Quote the entries starting at the line that contains "You are a GUI" and ending at the line that contains "Screen dimensions: 1240x754", both of those lines included.

● Dataset excerpts

────

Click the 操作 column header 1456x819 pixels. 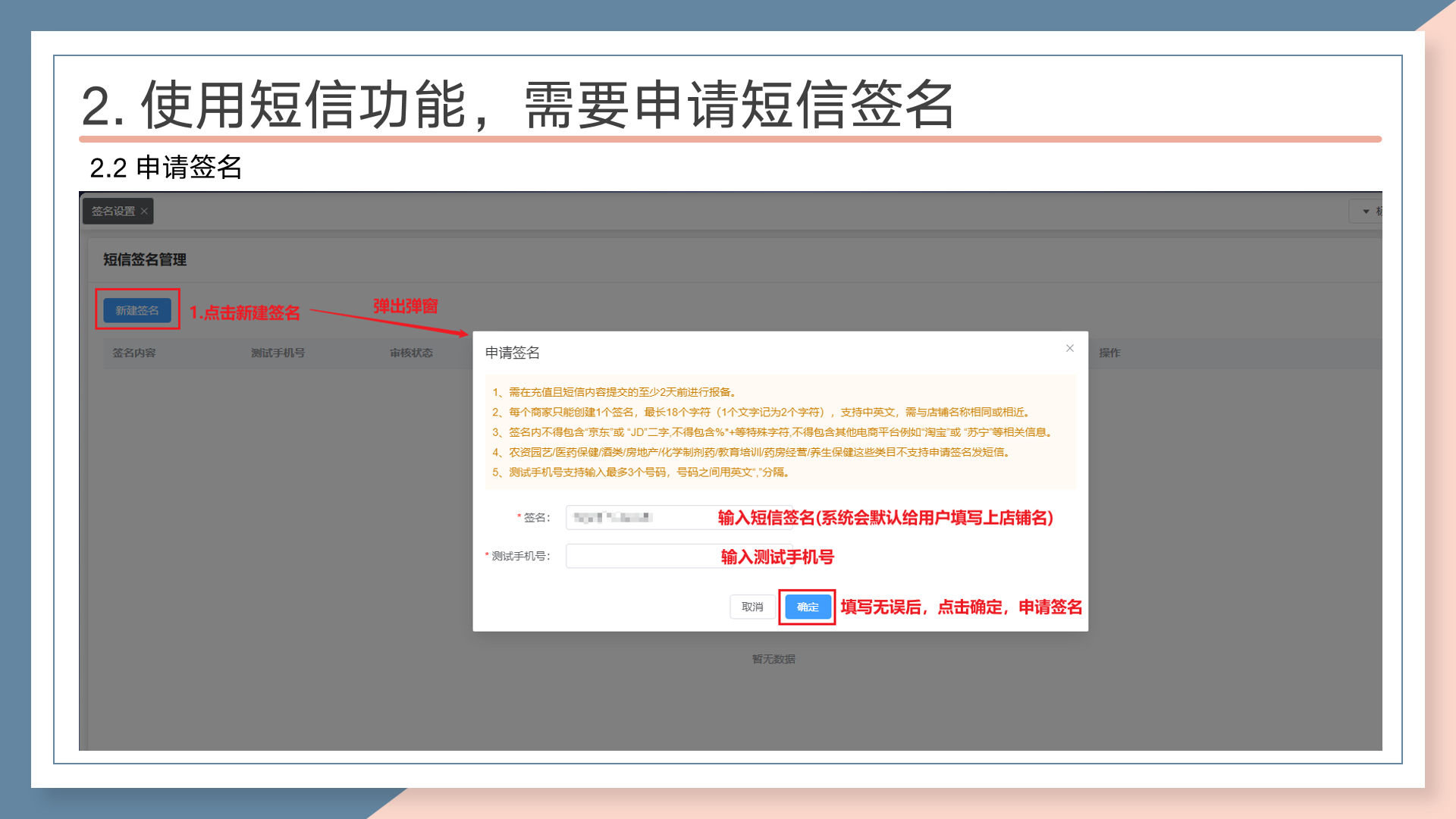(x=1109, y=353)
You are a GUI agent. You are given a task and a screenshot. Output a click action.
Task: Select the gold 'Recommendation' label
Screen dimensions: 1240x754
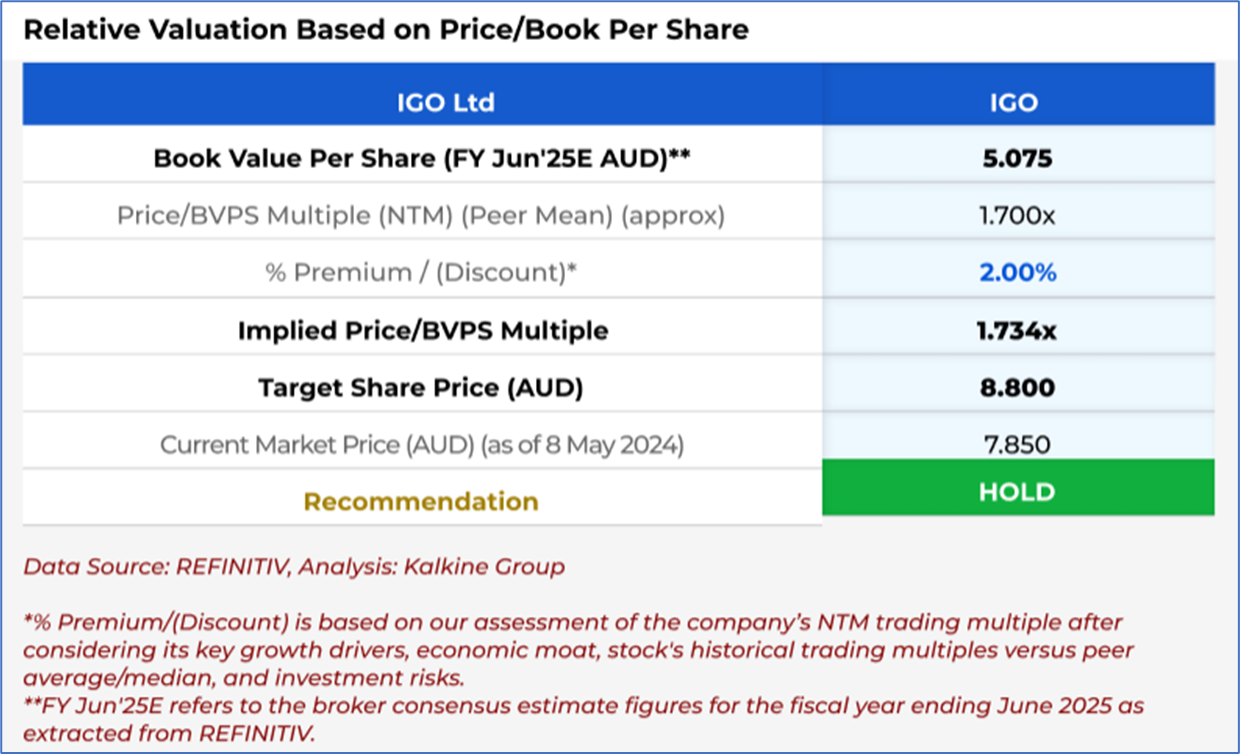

────

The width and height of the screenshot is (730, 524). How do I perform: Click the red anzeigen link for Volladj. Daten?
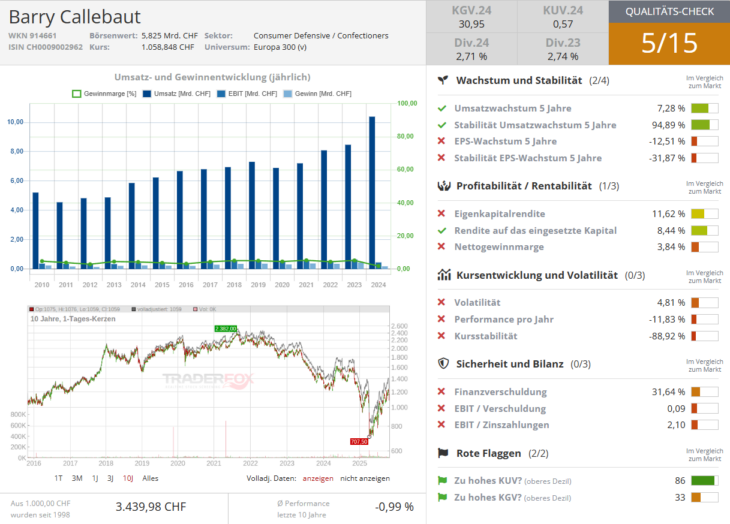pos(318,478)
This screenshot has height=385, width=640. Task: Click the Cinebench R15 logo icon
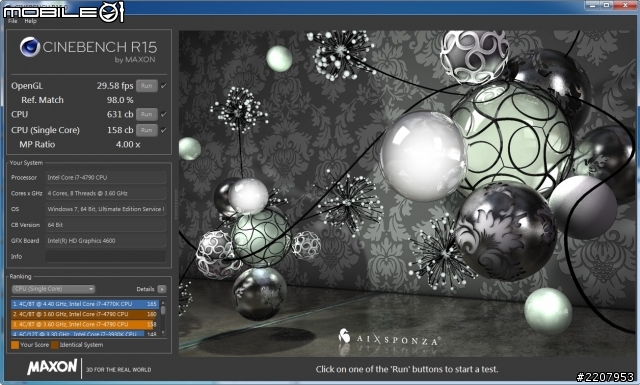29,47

────

● Solved exercise
You are a GUI agent. You are given a task and a screenshot. Output a click action.
Task: Select the gold 'Recommendation' label
Screen dimensions: 1240x754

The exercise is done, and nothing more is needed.